Expression of TNF alpha, IL-1 beta, IL-6 mRNA, release of TNF alpha in vital organs and their relationship with endotoxin translocation following hemorrhagic shock.

This study was designed to systematically investigate expression of TNF alpha, IL-1 beta, Il-6 mRNA in the liver, lungs and kidneys, release of TNF alpha in the above tissues, their relationship with hepatic, pulmonary and renal dysfunction, and distribution of endogenous endotoxin in tissues after hemorrhagic shock in mice and rats, with reverse-transcription-polymerase chain reaction, ELISA, etc, to elucidate the kinetics of expression and release of major cytokines in vital organs, their role and mechanism of production in shock. The results were: 1. expression of TNF alpha, IL-1 beta, IL-6 mRNA in vital organs successively increased after hemorrhagic shock and resuscitation, and TNF alpha expression was the first to appear followed by IL-1 beta.

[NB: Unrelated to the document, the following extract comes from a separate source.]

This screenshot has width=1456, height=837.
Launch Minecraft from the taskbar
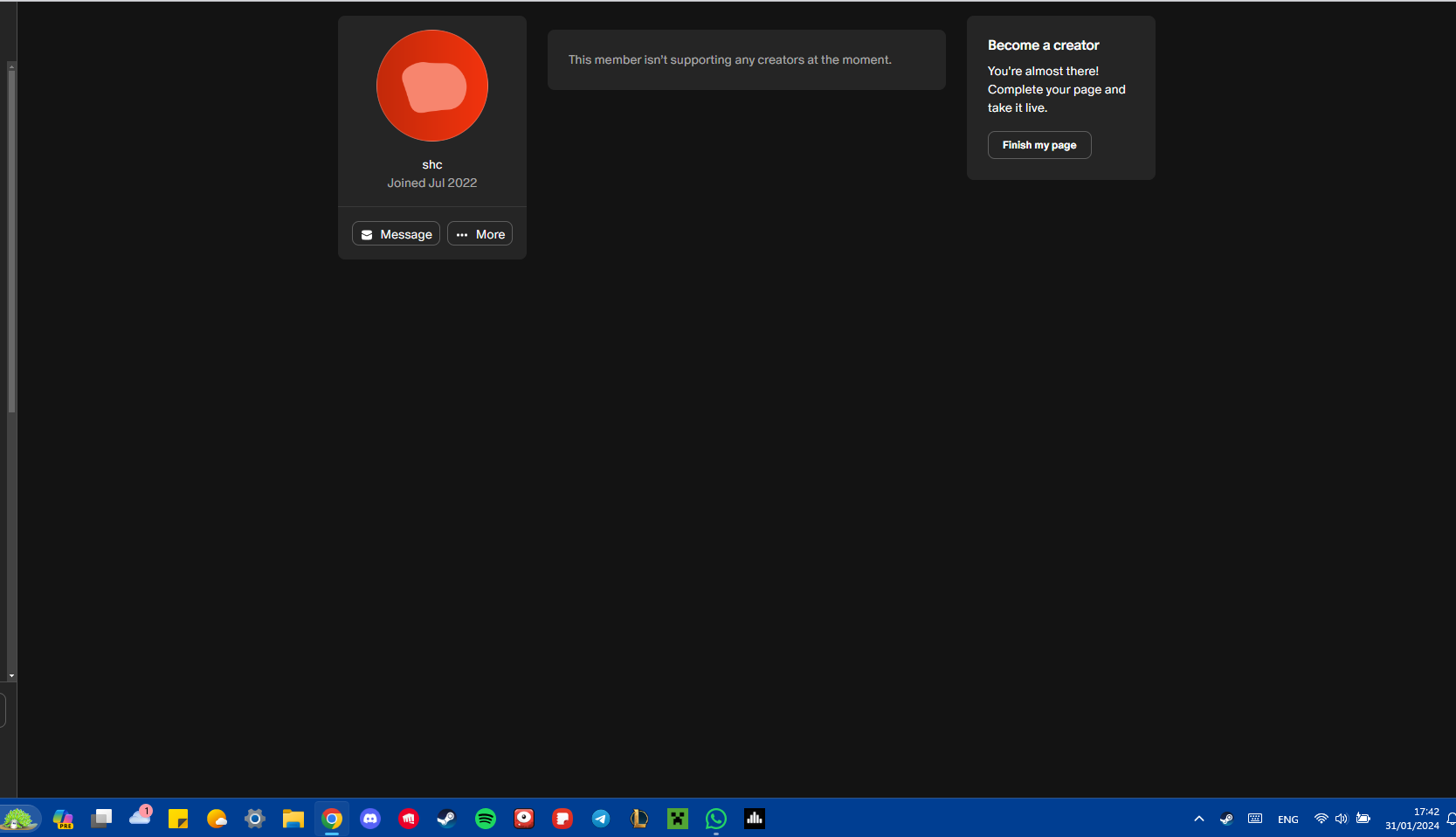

Though expression of IL-6 mRNA appeared late, it persisted longer; 2. TNF alpha levels in the liver, lungs and kidneys were all elevated but to different degrees after shock and resuscitation. At 3 hours after resuscitation, TNF alpha levels in the three above tissues were still significantly high, while plasma TNF alpha levels were already decreased to control levels; 3. hepatic, pulmonary and renal functions were damaged to different degrees after hemorrhagic shock, with hepatic dysfunction being the most severe; 4. endotoxin levels in the liver, lungs and kidneys were markedly increased after shock and resuscitation, and paralleled the expression of cytokine genes. In addition, there was significant correlation between changes in endotoxin level in tissues and TNF alpha release in tissues during early shock. It is suggested that expression and release of cytokines in vital organs might play an important role in local organ damage after hemorrhagic shock, and production of cytokines is related to endotoxin translocation.